"È stato un errore, non una mancanza di trasparenza". La consigliera federale Doris Leuthard, ospite d’eccezione questa mattina del magazine d’attualità Modem, ha parlato tra le altre cose anche del recente caso che ha coinvolto Guy Parmelin. E tutto sommato ha assolto il collega di Governo. Certo la decisione del ministro della difesa di non ricusarsi e di partecipare comunque a una discussione in Consiglio federale che lo poneva in potenziale conflitto di interessi, è stato uno sbaglio. Ma "non credo sia mancata la volontà di essere trasparenti" dice Doris Leuthard, piuttosto "non sapeva" e questo può succedere quando si è nuovi. Perché "i nuovi devono imparare tante cose".
Un caso che ha fatto versare fiumi di inchiostro e gettato ombre sul clima in Consiglio federale visto che di mezzo in questo caso c’è una fuga di notizie: "La discrezione sarebbe utile per noi soprattutto su certi temi, ma non è sempre possibile. Credo che in governo ci sia comunque un clima di rispetto".

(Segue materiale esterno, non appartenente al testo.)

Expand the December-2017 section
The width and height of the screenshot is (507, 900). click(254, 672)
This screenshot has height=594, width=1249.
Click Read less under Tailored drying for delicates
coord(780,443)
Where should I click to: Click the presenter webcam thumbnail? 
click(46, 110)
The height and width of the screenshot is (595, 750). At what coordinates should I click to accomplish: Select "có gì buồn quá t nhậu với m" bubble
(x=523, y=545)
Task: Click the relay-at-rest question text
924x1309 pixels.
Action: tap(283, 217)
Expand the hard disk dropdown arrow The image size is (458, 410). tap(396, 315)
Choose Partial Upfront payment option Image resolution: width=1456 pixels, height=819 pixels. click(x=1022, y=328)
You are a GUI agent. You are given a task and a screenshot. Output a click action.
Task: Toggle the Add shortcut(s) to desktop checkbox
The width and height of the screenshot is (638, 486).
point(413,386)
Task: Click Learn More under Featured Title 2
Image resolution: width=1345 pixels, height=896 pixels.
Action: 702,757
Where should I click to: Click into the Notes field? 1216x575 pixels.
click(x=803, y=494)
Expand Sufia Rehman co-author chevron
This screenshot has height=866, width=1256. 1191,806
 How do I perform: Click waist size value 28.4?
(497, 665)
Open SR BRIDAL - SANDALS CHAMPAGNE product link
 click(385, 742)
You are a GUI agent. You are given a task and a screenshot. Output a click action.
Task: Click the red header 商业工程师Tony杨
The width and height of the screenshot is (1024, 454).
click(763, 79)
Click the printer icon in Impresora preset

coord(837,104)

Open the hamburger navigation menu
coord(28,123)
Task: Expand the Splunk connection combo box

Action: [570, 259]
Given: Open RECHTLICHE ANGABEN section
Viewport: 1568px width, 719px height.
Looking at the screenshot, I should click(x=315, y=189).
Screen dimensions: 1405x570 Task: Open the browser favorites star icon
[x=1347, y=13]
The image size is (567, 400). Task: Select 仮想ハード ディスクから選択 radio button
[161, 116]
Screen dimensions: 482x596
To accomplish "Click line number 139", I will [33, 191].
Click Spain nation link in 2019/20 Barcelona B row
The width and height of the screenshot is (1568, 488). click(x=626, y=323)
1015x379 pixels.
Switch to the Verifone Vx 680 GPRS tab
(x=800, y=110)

Tra due settimane esatte l’inaugurazione di AlpTransit. Grande festa e politici in arrivo da tutta Europa. Per la responsabile del Dipartimento trasporti la loro presenza è già "un successo, una forma di rispetto, il riconoscimento che si tratta di un corridoio strategico per l’Europa". Troppi 8 milioni di franchi stanziati dalla Confederazione per la festa del primo giugno? No secondo Leuthard perché si tratta di "un evento culturale a Sud e Nord del portale, una festa popolare per la nostra galleria, costruita per nostra decisione, con i nostri soldi". Inevitabile dopo questa sottolineatura chiedere alla consigliera federale cosa ne pensa della gaffe del premier italiano Matteo Renzi, che aveva inserito il tunnel al San Gottardo tra le opere fatte da Roma. Prima una risata, poi la risposta. "Se Renzi pensa che la galleria sia sua, speriamo allora che convinca molti imprenditori italiani ad usare bene AlpTransit".